Please understand I know what it's like to have a child like this, I've had interaction on the child care end of this but not as the parent. I know how frustrating it was for us. I would ask you to consider this.
If he has a diagnosis from a doctor and this can, in any way, be a diagnosed mental illness he might be able to start school now and go year round. In Oklahoma kids with disabilities that effect more than one area of life skills can go to a special program at age 3. It's designed to help them get ahead of their problems the best they can and do well in school.
Your son was left alone and it severely traumatized him, he may never get over this is what I'm getting at. If this is so then that is something you may have to consider. He may be 30 and still doing this. He might also get to 1st or 2nd grade and suddenly make a ton of friends that are always there during the day and realize he has someone around all the time. He might bond with that idea and situation too.
I'm trying to say I understand how difficult this must be for your son's therapist too. There is a distinct possibility that keeping him home full time and you quitting work would build him up enough to where he'd gain that confidence and ability to be away from you when school starts then there's also that part that wants to rip it off like a bandaid and just make him go cold turkey and he'll eventually deal with it.

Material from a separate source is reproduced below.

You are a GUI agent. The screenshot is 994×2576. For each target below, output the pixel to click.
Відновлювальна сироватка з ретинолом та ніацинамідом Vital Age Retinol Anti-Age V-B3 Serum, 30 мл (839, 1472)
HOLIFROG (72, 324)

I would say he needs to go every day of the week so he'd not be confused and think he has a choice to stay home. It's really harder on the kids that don't go full time. Really, it is. They don't adjust as quickly or completely as the kids that go to child care or preschool as the ones that come every single day. Kids understand "this is the weekend" but it's confusing when every other day or so it's "today is a school day" because they get to stay home other days of the week, why not today too?
But if the trauma he suffered at dad's house was so awful and he's not going to get over it then something else has to be done. He can't function like this and neither can you.
I assume you are single since you don't mention a step dad or boyfriend helping. It might help to have a family member move in with you to provide respite care. Someone that will understand this is a trauma and be understanding of their "job". That they're not there to help out in the common way. They'd need to do some training on how to deal with this behaviors and have patience to see the big picture.
No one is expected to deal with what you're dealing with, please know you have my sympathy because I'd not be able to do it. I know that about myself and I know I'd go in the bathroom and shut the door forcibly and lock it, then I'd probably sit on the toilet for half an hour and bawl like a baby.
There are programs in Oklahoma for respite care, for parents of kids with disabilities and they also take in grandparents raising grandchildren. We get several hundreds of dollars set aside for respite care. We get vouchers and when we leave the kids with someone for an evening out or so I can work or something we simply give them a voucher and they send it in to the state then they get a check a week or so later.
It's handy to have for sure. It gives my husband an evening off when I'm working evenings and he'd have the kids alone for hours. We found out about this program and many others through the local social services office. We went in to apply for food stamps and the nice lady gave us a pamphlet with a lot of programs in it. It was O.A.S.I.S. at that time. It's changed now and "better".
So there is hope, getting help and getting him immersed might make it quicker but harder for sure. But his therapist should be getting some help from someone that has more specialized treatment history so you and your son can move the right way even if it is more painful.